Enlivening the language for young students is also a key goal use of the site soars during school days, Ms. Turner notes, and she is looking for ways to improve the experience for those users.
For example, the site has a Flashcards app "that's great for teaching kids in grades 4-8 vocabulary and roots," she says. But she recently spoke with Corte Madera School English teachers Jeff Mead (Grade 8) and Donna Kasprowicz (Grade 7) to get their perspective on how the state's new Common Core standards would change what kids in those grade levels need to learn.
"Jeff actually gave me the idea for our Word of the Day feed on Instagram, which has turned out to be one of our best social media features," she says.
As with many online enterprises, social media is becoming increasingly important for the word site, Ms. Turner says, and the team is working on ideas such as using social media to ask kids what they're reading in the summer to offer them helpful resources. "If they're reading, say, 'Romeo and Juliet,' we could (include) difficult words" from that play to enrich their understanding of the work, she says.
Ms. Turner has gotten welcome advice from a 12-year-old Oakland girl whom she mentored through Spark, a nonprofit program for bright, at-risk kids. The girl wanted to learn about what being a CEO was all about, and in turn, she gathered feedback for the Dictionary.com team on how the site was being used by students and teachers at her school, Ms. Turner says. A key take-away: Develop more ways to deliver the service through apps, "because those kids are all about phones."
A 22-year resident of Portola Valley, Ms. Turner recognizes the disparity in opportunities for learning and success between children of affluence and those living in poorer communities. She lights up when discussing her work's potential to improve people's lives not only young people, but those trying to learn English as well.
"To me, what we're about is empowerment," she says. "You can really empower people by improving literacy. If you look throughout history, enabling literacy in a society (was) to improve society."
Many users of the word site are "people who are trying to better themselves," she continues. "If you can work in tech and (help people) do that at the same time -- that's awesome! It's a great marriage for me."
Combining skills, passion
Before coming to Dictionary.com, Ms. Turner was chief product officer of mBlox, a Sunnyvale-based mobile tech company. Her resume also includes stints at Adobe, Netflix, Excite@Home and AOL, among other companies.
In college, she initially majored in broadcast journalism and minored in film, "so you could say my love of words was there from the start, and I really wanted to get into something involving communications," she says.
But while working her way through school as an accountant, she discovered an aptitude for numbers, and switched her major to finance. "But I didn't love finance, I was just good at it. My jump to product development was pure serendipity I ended up getting recruited into Silicon Graphics as a product manager, and grew my product career there," she says.

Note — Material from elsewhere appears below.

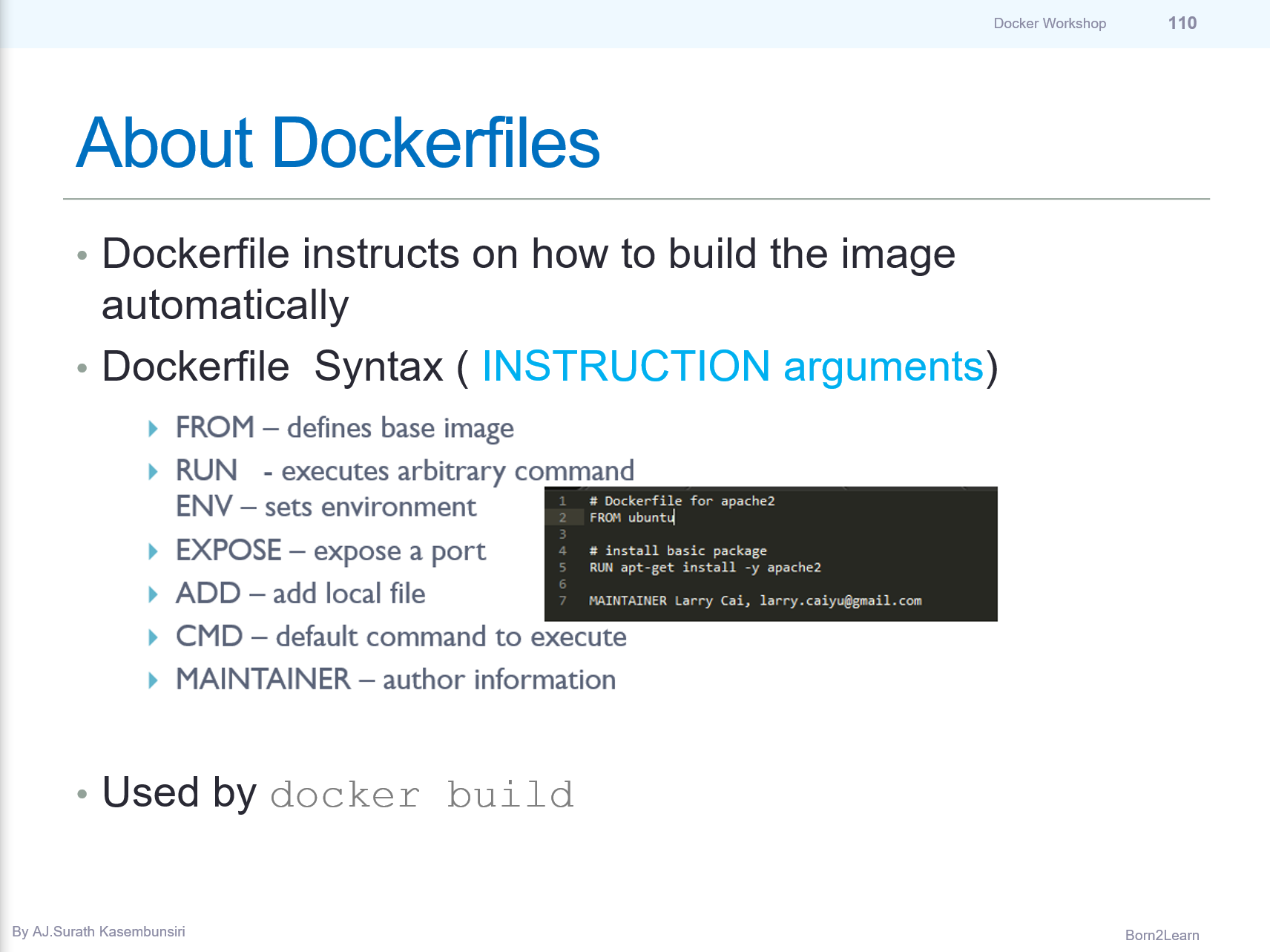Select the docker build command text
Screen dimensions: 1270x952
(x=421, y=794)
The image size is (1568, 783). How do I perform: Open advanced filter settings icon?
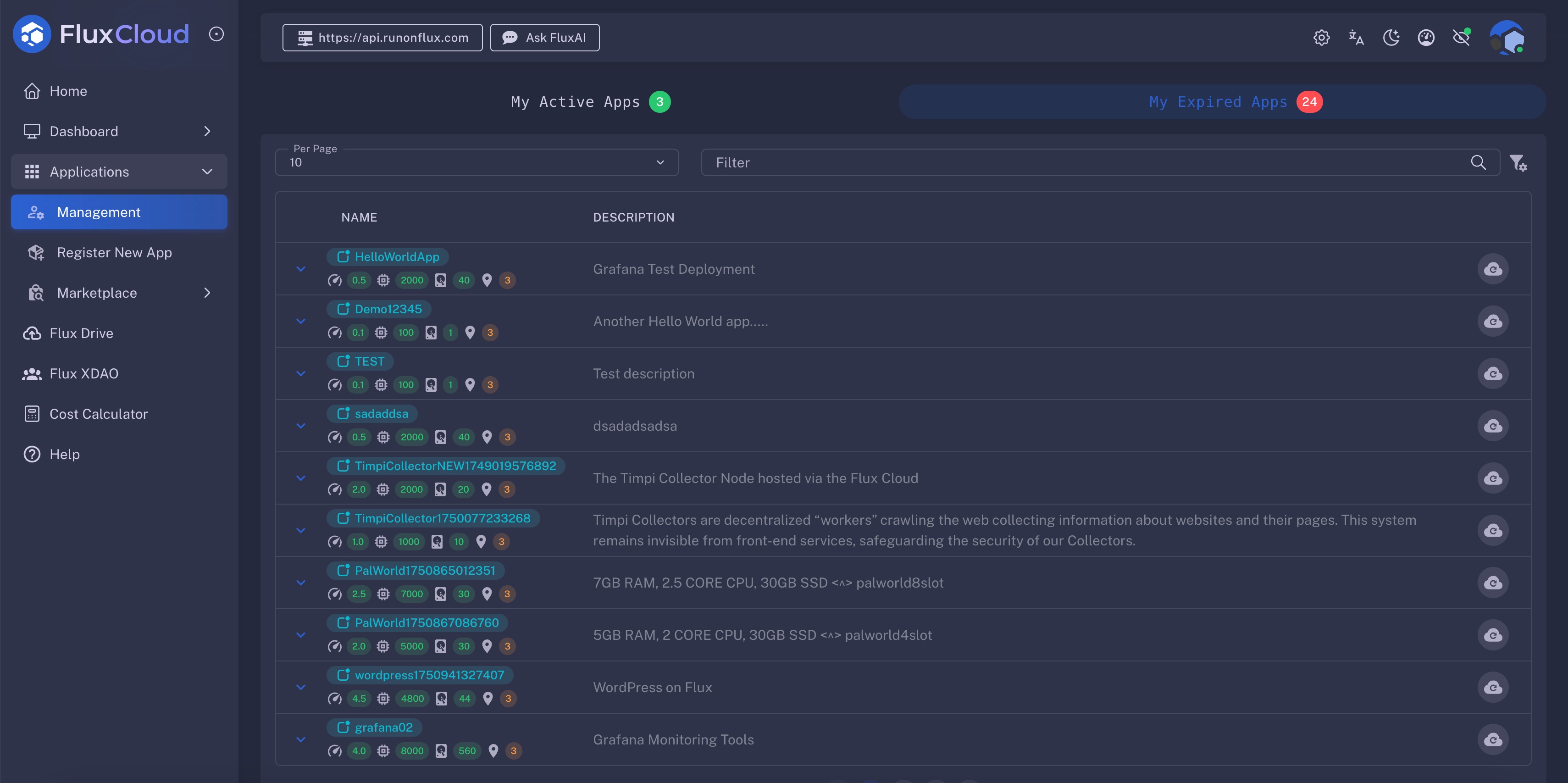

The career has been satisfying for one who thrives on "helping to get a new innovation into the world," she adds.
At her current job, the self-described avid reader and word lover gets "the chance to work with words and language, and it's this great combination of developing products in an area that I've been drawn to my entire life," she says.
As CEO, her day-to-day focus is much broader than words and language, however. "There are tons of really smart people" working at Dictionary.com, she says, and she sees her job there as "setting (the company's) 'true north' and then making sure all the boats take the right course. And making sure they're getting there at the same speed."
At the same time, she's constantly keeping an eye and an ear open for changes in the language. Always helpful in that enterprise are kids, and she's well-positioned to pick up on emerging twists, turns and additions to the language by the presence of the three Turner children: Cole, 15; Shane, 13; and Teagan, 11.